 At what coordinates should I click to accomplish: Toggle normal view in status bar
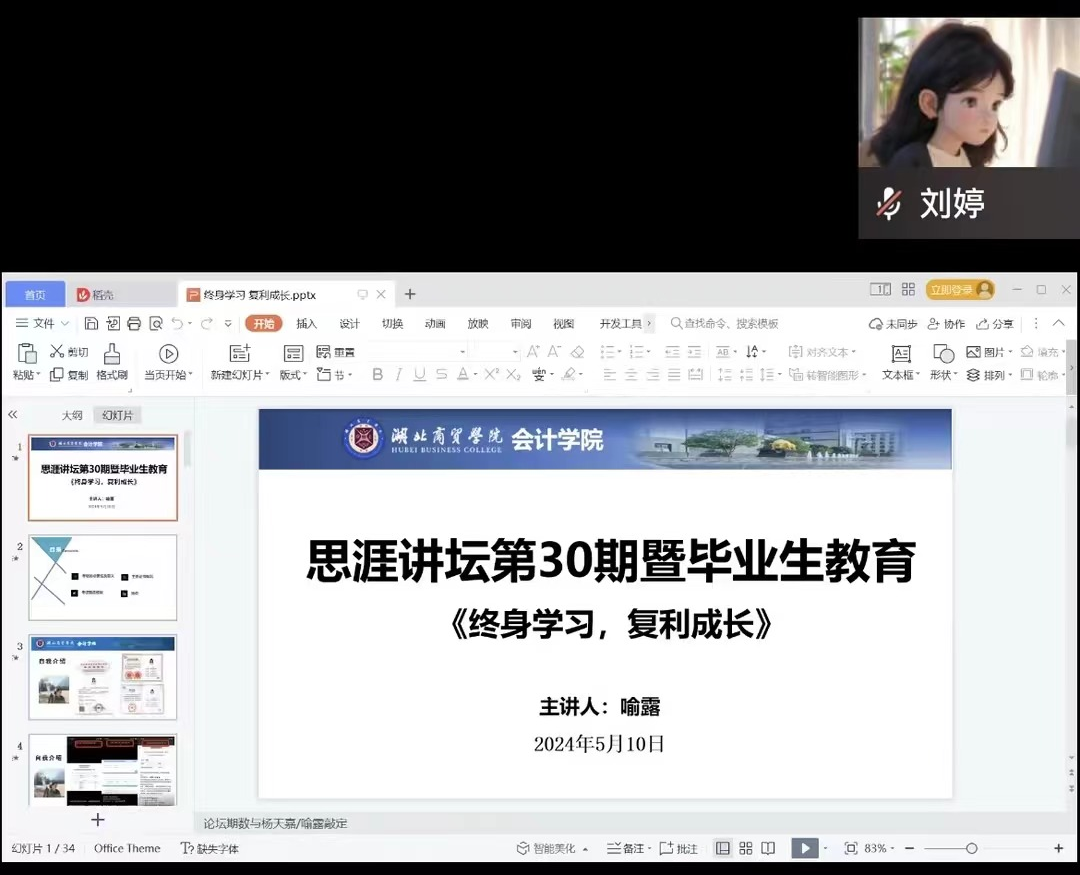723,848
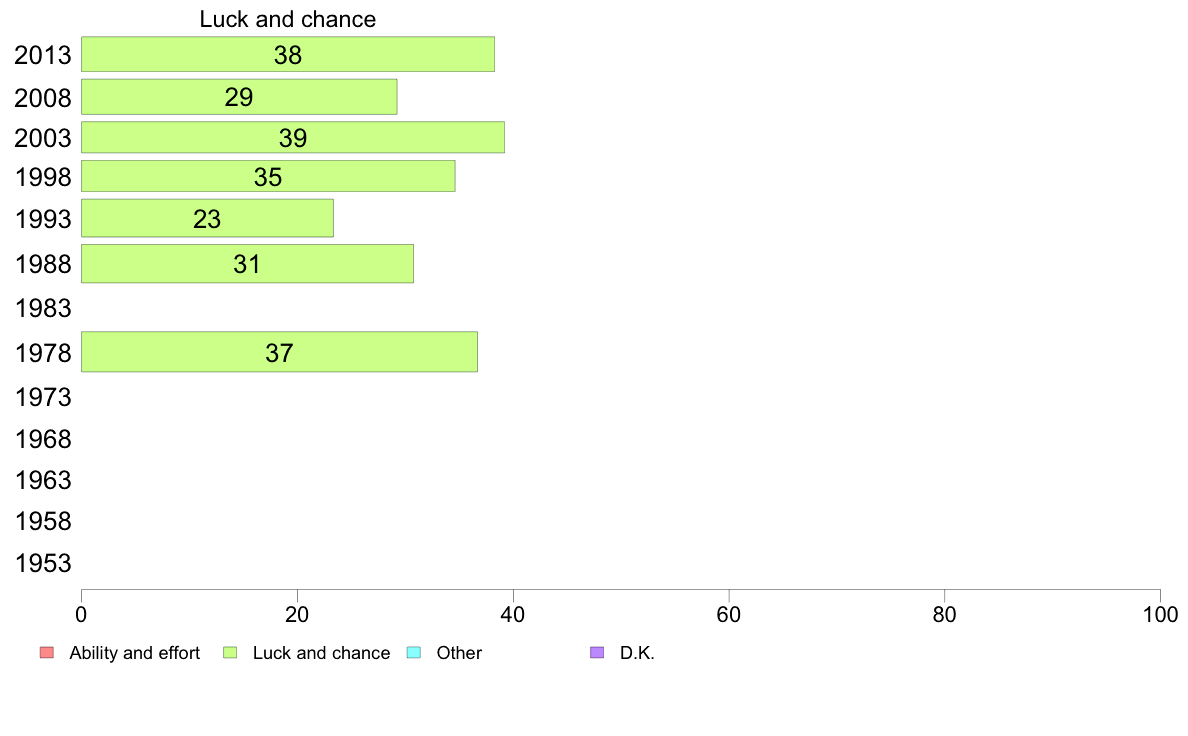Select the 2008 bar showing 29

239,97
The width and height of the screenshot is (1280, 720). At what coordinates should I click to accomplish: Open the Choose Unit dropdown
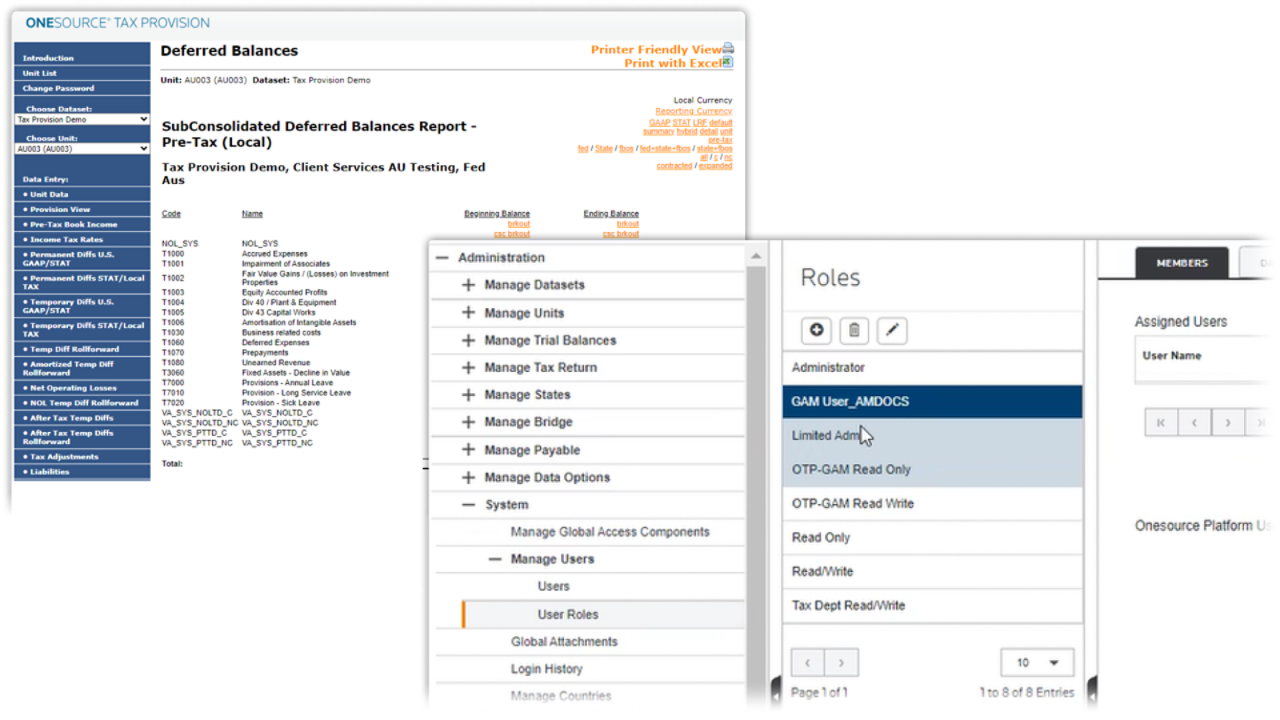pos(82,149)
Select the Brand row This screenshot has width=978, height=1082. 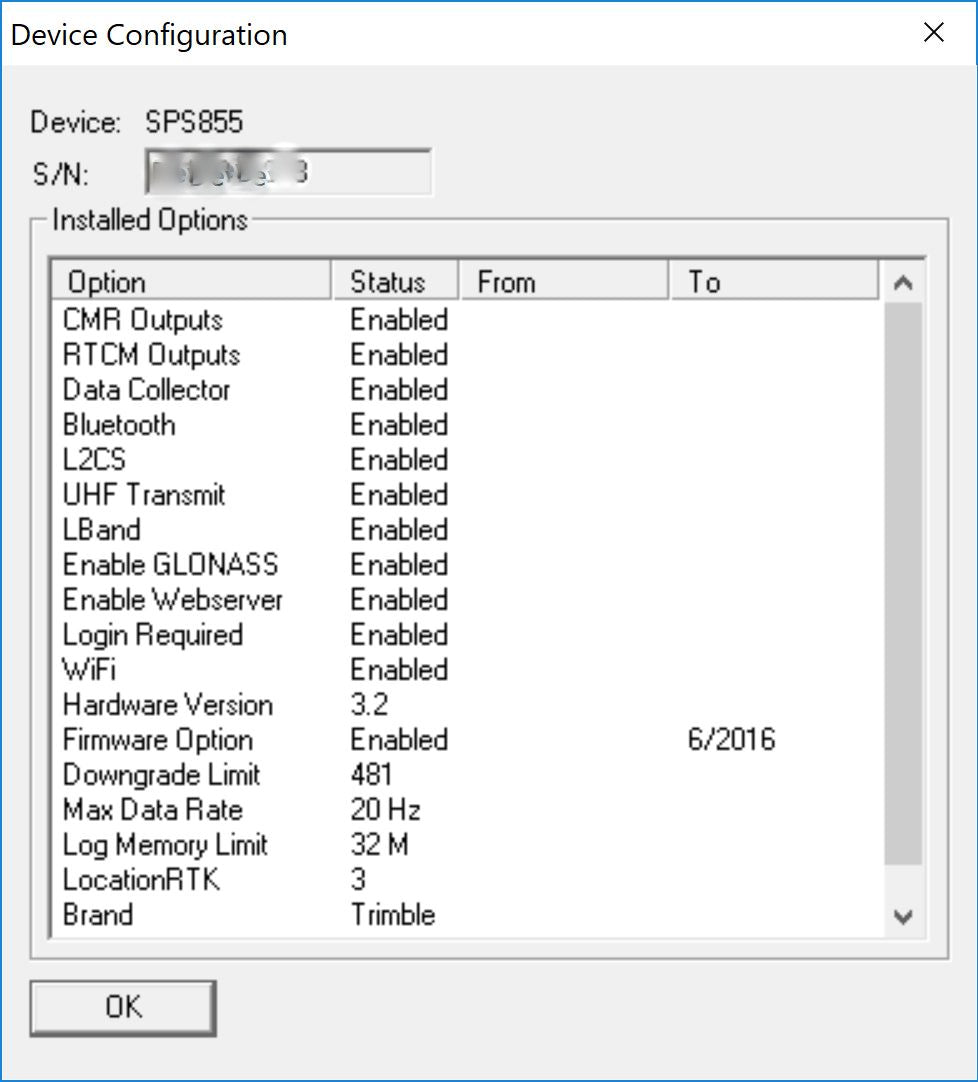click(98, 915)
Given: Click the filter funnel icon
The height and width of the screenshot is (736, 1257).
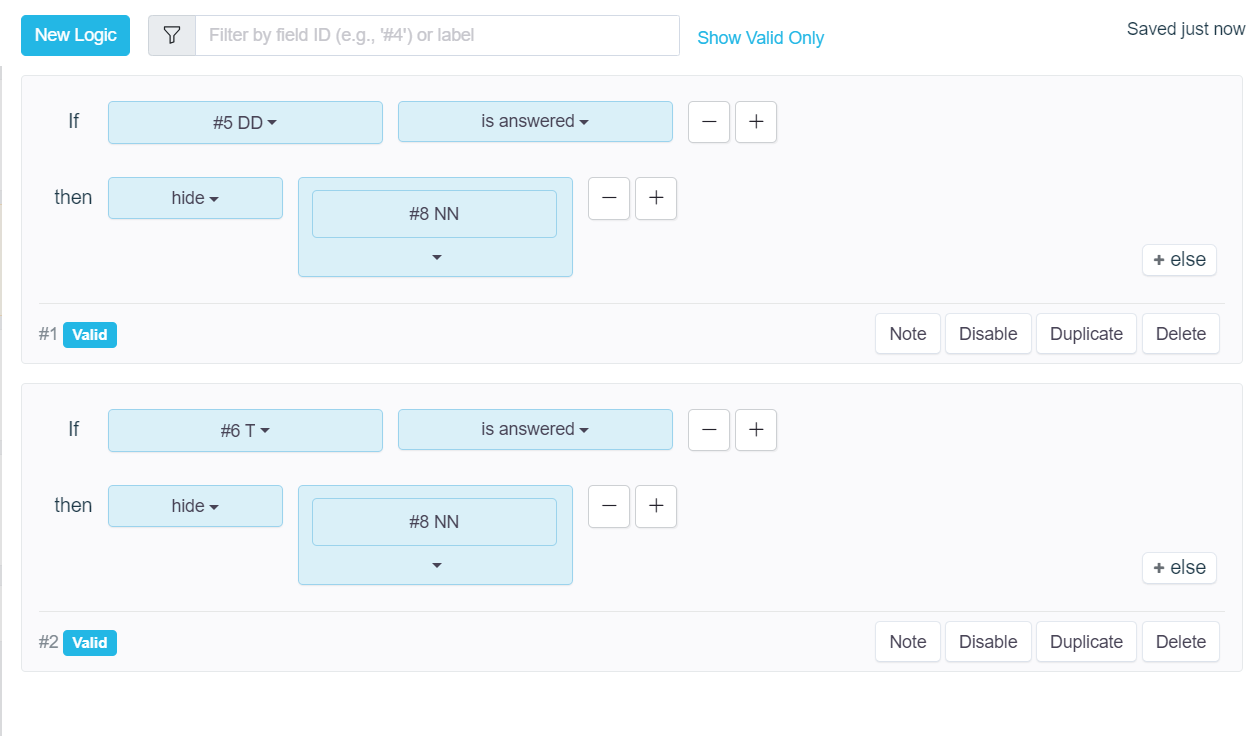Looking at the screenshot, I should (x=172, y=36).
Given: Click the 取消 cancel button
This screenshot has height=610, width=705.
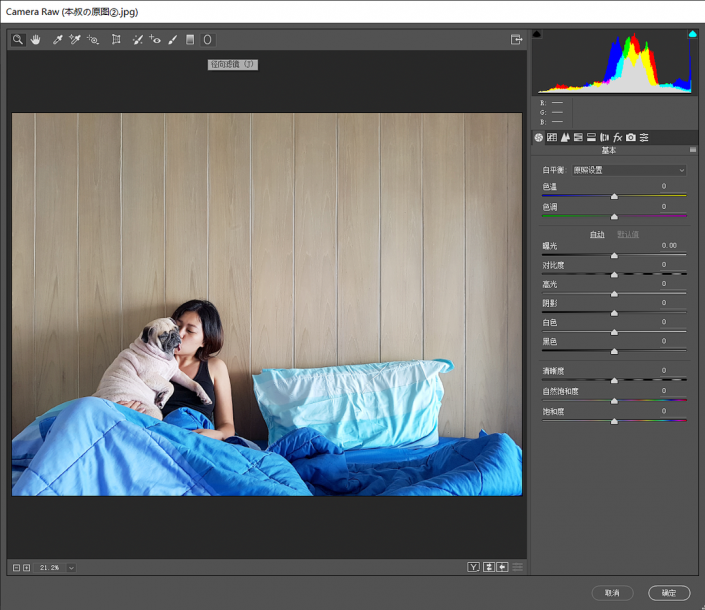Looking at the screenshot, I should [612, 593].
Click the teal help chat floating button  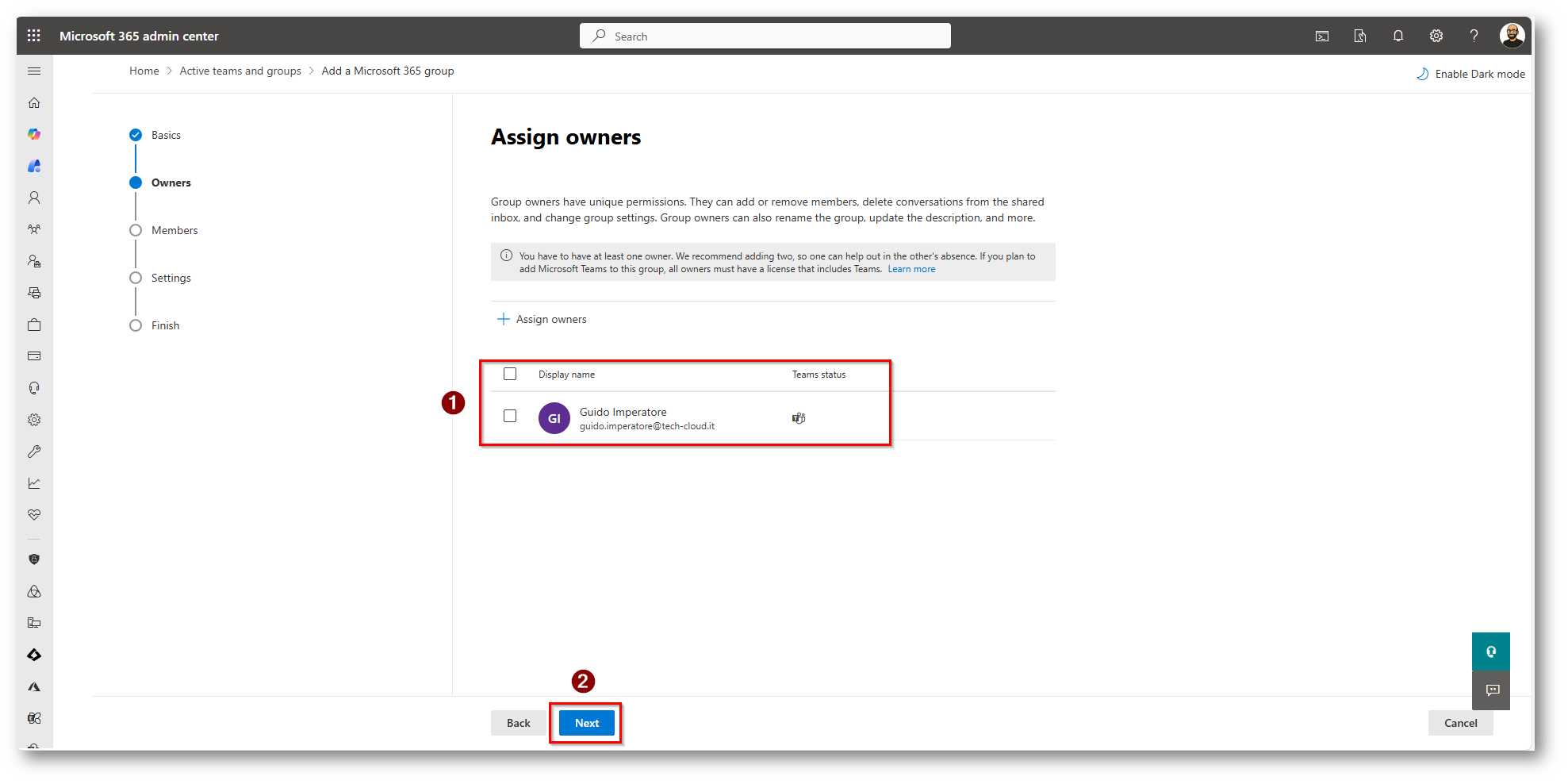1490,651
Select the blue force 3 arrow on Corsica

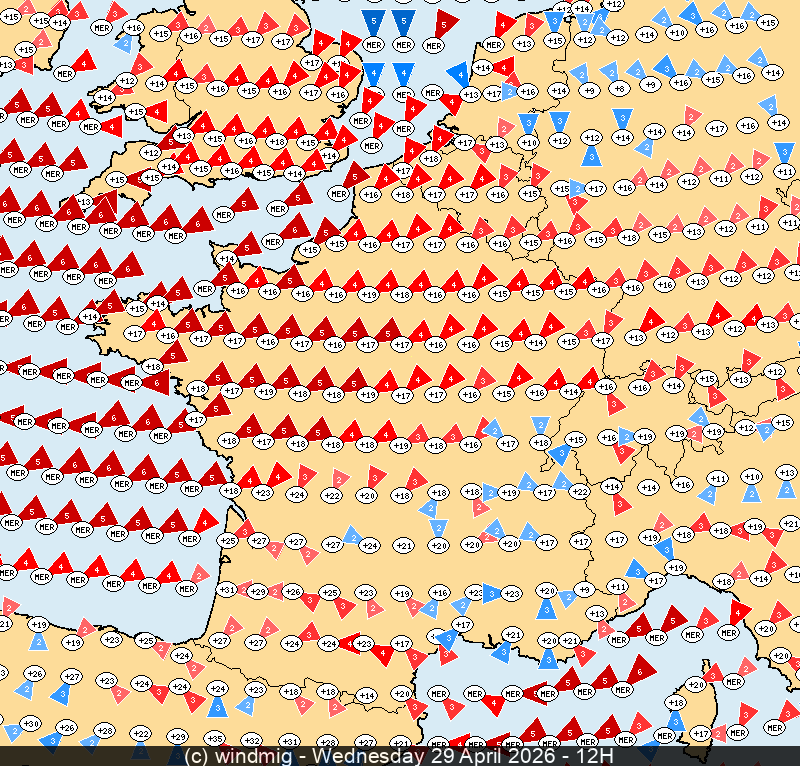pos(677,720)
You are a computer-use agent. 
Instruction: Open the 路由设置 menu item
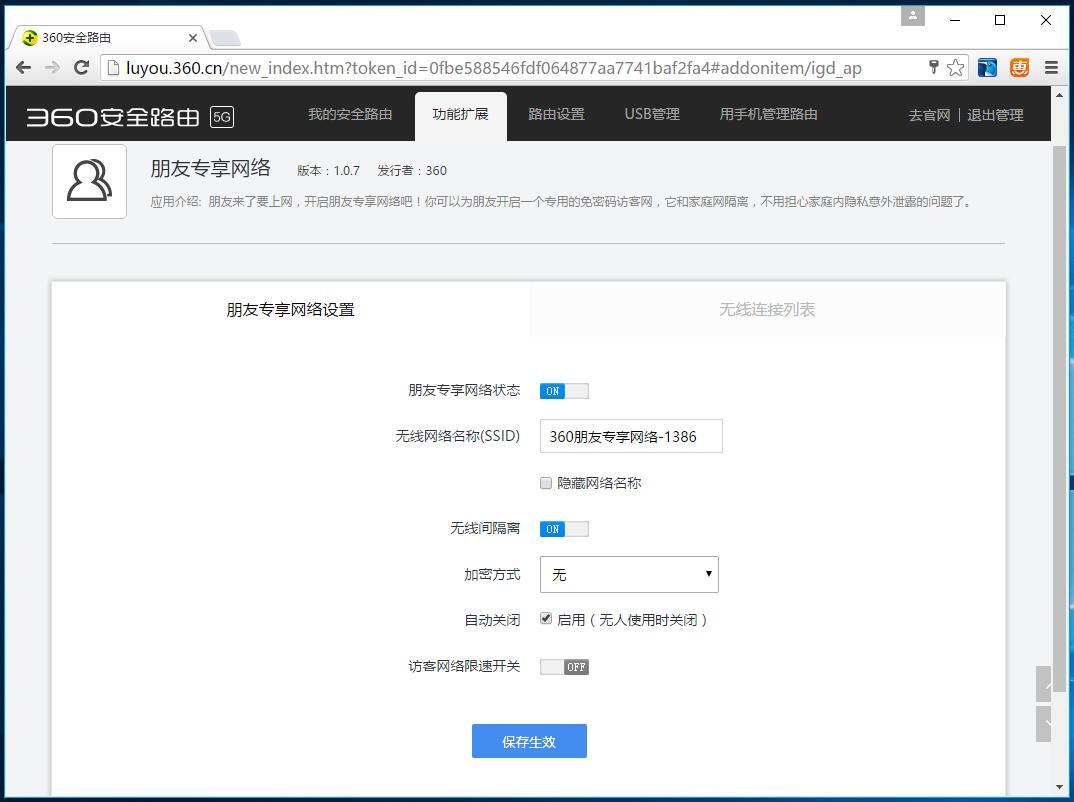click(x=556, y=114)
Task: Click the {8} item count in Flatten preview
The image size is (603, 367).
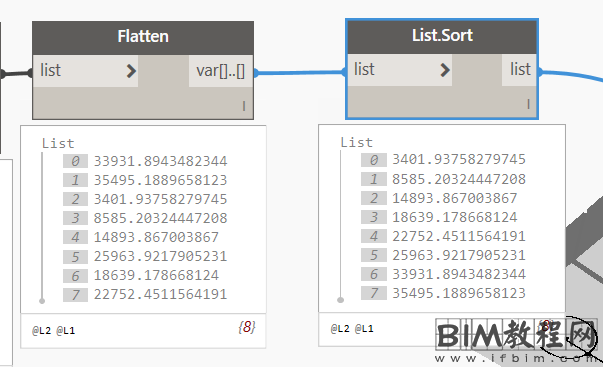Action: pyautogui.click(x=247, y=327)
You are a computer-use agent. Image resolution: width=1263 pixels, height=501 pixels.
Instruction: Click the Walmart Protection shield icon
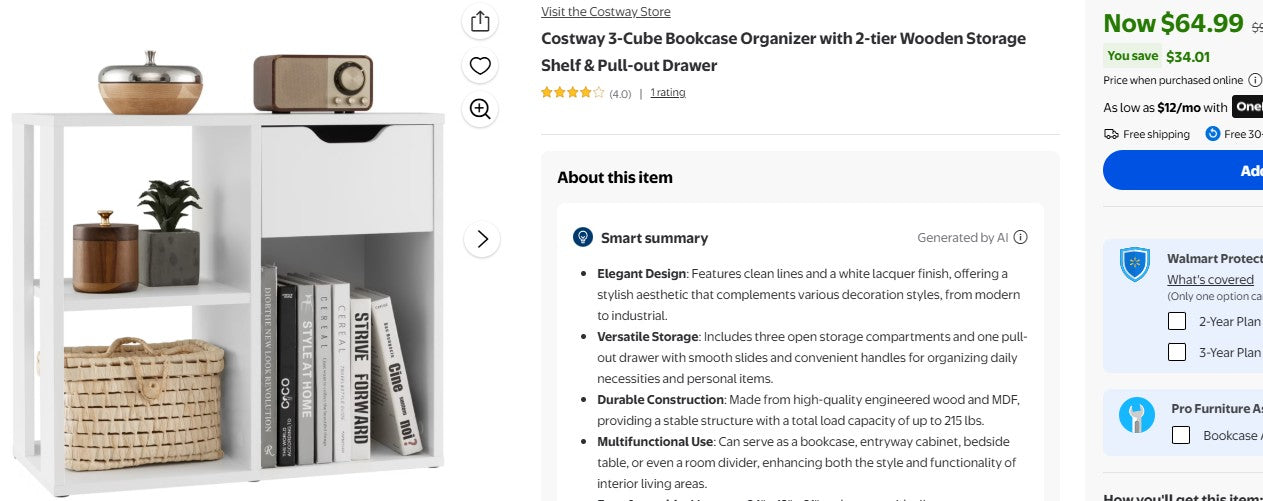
════════
WORK REQUEST:
In which lines of the material above does the string "icon" occur? Copy them all.

SOLUTION TO THE EXERCISE:
Given: Click the filter funnel icon
Instruction: Click the Walmart Protection shield icon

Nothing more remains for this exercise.